Abell gives $25,000 for conversion study Older office buildings could become housing

February 20, 1996|By Kevin L. McQuaid | Kevin L. McQuaid,SUN STAFF

The Abell Foundation, in an effort to attract new city residents, has provided a $25,000 grant to a group of business and city leaders to study the potential of converting older city office buildings to housing.

The nonprofit group's funding to the Downtown Partnership of Baltimore Inc. comes on the heels of Mayor Kurt L. Schmoke's announcement last month that the issue should receive attention as part of an overall downtown revitalization effort.

"Our inclination is to find ways to convert some of these older buildings to residences, but we're open to various possibilities, including demolition," said Laurie Schwartz, president of the Downtown Partnership. "Unless some proactive steps are taken, the majority of these buildings will continue to sit and deteriorate."

Since overbuilding led to a collapse of the local commercial real estate market six years ago, the city's Class B office structures -- buildings more than 25 years old that lack parking and other amenities of modern skyscrapers -- have suffered tremendously. In fact, nearly one-quarter of downtown's Class B space is unoccupied, one of the highest vacancy rates in the nation and enough to fill six 28-story Legg Mason Towers.

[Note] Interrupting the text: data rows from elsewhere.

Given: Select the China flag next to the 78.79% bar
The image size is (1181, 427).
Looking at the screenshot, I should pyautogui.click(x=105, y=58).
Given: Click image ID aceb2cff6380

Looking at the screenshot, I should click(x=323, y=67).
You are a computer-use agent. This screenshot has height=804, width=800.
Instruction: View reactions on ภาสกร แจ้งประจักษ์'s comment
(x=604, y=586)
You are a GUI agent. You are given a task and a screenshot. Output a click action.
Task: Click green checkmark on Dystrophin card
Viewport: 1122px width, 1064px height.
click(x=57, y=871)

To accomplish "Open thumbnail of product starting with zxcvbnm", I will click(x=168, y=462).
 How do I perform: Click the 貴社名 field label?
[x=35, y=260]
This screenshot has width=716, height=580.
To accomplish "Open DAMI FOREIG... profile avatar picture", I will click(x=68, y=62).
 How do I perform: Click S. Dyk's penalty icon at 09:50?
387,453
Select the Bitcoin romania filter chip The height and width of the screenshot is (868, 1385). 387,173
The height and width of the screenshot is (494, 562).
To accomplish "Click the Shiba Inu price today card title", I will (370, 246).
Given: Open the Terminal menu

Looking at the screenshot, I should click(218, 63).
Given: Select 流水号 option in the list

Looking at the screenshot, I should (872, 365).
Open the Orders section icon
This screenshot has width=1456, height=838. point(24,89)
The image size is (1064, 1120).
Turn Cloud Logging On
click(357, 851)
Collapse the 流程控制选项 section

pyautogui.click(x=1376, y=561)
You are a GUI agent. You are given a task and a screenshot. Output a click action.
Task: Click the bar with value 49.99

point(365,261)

If successful, the six-month study could result in significant changes to the city's zoning code to allow conversions to take place, Ms. Schwartz said.

"We want to save some of these buildings and get people downtown, so we thought it was a good idea," said Robert C. Embry Jr., president of the Abell Foundation and a former commissioner of the city's Housing and Community Development (HCD) agency.

"We want to see what's necessary and see what can be done."

Critics of the conversion plans cite the enormous costs of turning offices into apartments, including providing parking and security. Most believe conversions won't be economically feasible without government-sponsored incentives.

Other old East Coast cities, most notably Philadelphia and New York, have already completed studies or are working to convert old structures. In Philadelphia, the Pew Charitable Trusts financed a similar $50,000 study on the possibility of converting 10 office buildings to housing, while incentives in New York have shaved as much as $500 off monthly market rents.

In addition to the Downtown Partnership, representatives from the city's HCD agency, Baltimore Development Corp., Planning Department and the Greater Baltimore Committee will participate in the report.